16. Ms George then explained she used those figures to calculate the amount of the overpayment. I have no reason to dispute her figures and I accept them. I also accept her explanation that she became aware of an additional employer that caused her to recalculate the amount of the debt in September 2007. The decision to do so made sense in the circumstances. Mr Cusack insisted it was unlawful to recalculate the debt, but I do not see why. I accept Ms George’s evidence that the applicant was overpaid DSP in the amount of $22,059.
17. I do not accept that the respondent was precluded from examining the period before 2001 simply because an earlier breach of the obligation to report earnings had been detected and no further action was taken at the time. If the respondent had known what Mr Underwood knew at the time (but failed to disclose in breach of his obligations), it might have taken action. It was appropriate to revisit the decision when further information came to hand. Mr Cusack’s argument that there is an Anshun estoppel is wrong.
18. The debt was properly raised against Mr Underwood under s 1223. He received money he was not entitled to receive. Nothing that Centrelink officers did during the course of the investigation changes that fact.
Is mr underwood liable to a penalty under s 1228B?
19. The respondent imposed a penalty equivalent to 10% of the debt on Mr Underwood pursuant to s 1228B of the Act. I am satisfied the overpayment occurred because the applicant failed to provide information about his earnings. The only question is whether there is a reasonable excuse for that failure.
20. Mr Cusack said the applicant had been told that he was not welcome at Centrelink offices because he had Hepatitis C. I would have questioned Mr Underwood about that surprising claim if he had given evidence, but I did not have that opportunity. But even if I accept Mr Cusack’s evidence from the bar table is accurate on this point, it does not explain why Mr Underwood did not report his income by telephone.
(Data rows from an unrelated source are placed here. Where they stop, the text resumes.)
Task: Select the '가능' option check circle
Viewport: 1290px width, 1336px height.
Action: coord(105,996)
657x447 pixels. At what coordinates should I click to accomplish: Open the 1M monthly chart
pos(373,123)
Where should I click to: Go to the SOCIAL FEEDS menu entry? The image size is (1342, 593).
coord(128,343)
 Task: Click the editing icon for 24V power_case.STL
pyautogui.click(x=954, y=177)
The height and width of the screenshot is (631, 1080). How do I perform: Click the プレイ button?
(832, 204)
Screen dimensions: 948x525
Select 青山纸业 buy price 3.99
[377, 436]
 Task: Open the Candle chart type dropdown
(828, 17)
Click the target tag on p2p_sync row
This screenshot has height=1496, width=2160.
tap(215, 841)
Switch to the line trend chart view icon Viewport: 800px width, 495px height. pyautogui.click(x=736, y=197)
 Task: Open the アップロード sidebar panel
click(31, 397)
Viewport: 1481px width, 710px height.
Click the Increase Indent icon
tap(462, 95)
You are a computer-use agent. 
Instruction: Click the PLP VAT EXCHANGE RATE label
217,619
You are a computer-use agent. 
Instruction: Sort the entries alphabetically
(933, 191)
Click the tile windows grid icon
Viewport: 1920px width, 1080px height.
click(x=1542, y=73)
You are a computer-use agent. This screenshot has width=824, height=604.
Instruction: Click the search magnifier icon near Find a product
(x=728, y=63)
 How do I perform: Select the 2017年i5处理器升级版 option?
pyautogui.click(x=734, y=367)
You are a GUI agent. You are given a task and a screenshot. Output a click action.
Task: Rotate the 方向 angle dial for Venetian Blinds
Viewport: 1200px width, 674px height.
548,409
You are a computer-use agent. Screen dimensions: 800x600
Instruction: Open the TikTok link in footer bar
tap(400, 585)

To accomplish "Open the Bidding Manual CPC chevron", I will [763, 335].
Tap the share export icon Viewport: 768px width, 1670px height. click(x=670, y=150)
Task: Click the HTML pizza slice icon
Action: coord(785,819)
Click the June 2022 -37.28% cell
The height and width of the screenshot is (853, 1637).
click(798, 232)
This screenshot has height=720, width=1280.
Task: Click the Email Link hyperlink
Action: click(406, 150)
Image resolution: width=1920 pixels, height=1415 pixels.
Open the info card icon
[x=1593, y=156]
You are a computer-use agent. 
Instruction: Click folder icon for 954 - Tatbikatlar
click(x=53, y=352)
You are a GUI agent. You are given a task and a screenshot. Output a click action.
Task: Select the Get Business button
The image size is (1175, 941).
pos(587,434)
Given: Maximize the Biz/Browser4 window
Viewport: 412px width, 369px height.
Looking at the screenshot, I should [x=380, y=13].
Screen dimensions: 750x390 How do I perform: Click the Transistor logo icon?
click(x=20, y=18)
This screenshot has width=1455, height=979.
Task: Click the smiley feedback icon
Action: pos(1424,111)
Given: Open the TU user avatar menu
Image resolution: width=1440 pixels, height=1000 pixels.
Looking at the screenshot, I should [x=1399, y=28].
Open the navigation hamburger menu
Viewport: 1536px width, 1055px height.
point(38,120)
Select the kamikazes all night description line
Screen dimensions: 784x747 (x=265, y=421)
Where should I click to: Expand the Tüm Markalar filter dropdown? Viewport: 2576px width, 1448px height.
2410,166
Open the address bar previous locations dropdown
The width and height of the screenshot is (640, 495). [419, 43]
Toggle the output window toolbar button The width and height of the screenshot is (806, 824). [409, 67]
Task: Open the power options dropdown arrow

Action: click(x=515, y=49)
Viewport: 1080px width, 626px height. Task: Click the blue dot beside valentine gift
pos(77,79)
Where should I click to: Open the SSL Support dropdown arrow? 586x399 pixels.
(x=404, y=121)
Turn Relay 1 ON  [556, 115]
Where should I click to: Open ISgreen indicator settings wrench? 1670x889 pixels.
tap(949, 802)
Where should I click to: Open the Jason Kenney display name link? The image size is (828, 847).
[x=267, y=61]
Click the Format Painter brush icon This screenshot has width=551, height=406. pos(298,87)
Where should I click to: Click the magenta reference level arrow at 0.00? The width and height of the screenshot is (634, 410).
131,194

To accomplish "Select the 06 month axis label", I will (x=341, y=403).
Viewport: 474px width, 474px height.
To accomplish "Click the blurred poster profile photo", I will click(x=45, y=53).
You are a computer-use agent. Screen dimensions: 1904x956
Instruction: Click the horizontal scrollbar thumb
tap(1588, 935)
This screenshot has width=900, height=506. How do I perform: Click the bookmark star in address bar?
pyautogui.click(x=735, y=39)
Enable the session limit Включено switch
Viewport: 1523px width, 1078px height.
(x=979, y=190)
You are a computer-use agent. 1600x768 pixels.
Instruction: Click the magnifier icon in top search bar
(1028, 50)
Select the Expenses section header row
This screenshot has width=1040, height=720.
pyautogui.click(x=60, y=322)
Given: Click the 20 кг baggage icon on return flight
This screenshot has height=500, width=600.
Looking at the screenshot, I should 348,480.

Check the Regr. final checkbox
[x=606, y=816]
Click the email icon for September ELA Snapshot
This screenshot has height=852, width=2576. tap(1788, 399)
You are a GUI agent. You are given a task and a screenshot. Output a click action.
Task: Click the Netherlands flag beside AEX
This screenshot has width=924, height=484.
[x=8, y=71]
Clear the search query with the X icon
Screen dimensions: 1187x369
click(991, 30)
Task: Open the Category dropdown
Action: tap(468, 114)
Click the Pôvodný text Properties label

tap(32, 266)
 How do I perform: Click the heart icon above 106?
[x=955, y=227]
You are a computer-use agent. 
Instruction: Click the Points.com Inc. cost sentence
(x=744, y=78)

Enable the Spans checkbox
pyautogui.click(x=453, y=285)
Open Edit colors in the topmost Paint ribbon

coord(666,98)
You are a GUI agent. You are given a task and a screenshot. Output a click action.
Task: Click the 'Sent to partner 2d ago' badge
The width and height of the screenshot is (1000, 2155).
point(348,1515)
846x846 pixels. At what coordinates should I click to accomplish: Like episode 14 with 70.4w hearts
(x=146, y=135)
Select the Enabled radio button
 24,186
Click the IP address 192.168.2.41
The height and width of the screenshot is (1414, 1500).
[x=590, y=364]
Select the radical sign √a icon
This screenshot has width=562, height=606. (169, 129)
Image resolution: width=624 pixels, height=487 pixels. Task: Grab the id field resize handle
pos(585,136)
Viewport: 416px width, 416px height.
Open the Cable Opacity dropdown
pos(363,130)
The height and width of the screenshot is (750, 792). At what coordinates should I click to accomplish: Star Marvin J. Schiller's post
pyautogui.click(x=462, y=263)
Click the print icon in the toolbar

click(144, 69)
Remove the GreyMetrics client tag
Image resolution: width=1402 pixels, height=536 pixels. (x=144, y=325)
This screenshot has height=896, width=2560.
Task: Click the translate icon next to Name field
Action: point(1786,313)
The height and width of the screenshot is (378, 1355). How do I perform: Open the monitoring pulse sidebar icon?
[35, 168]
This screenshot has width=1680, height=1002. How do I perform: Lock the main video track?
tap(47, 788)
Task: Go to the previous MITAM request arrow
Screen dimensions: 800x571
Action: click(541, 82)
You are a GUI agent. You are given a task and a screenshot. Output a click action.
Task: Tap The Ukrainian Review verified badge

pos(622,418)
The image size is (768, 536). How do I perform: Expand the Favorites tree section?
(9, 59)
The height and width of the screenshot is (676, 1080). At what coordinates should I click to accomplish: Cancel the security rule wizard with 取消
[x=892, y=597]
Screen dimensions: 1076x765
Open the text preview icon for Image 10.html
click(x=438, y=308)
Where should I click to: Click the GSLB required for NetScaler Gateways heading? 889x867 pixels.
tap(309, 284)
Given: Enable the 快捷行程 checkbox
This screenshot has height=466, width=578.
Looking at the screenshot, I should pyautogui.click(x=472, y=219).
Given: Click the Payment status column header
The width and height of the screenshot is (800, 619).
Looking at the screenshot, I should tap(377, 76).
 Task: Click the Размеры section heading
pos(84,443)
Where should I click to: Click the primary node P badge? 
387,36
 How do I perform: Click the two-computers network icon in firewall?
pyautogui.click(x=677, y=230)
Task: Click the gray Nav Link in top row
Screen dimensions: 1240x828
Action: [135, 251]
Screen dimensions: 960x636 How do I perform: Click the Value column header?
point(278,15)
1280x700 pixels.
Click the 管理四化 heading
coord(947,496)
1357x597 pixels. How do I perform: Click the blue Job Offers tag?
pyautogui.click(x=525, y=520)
It also does not explain why Mr Underwood falsely declared that he did not have any income in a review form completed in 2005 (exhibit one at p 46).
21. Mr Cusack also argued that the applicant laboured under a disability that made it difficult for him to approach Centrelink and deal with them in a straightforward fashion. I was referred in particular to the opinion of Dr Sue McCulloch, a psychologist, dated 25 February 2008. The report was prepared in connection with the criminal proceedings. It was not available at the time the file was referred from Centrelink to the DPP.
22. I do not need to discuss the details of the report in the course of these reasons. In summary, the report suggests Mr Underwood labours under severe difficulties that go some way towards explaining how he failed to deal properly with Centrelink. Importantly, I note the report does not suggest Mr Underwood was incapable of understanding his obligations to report.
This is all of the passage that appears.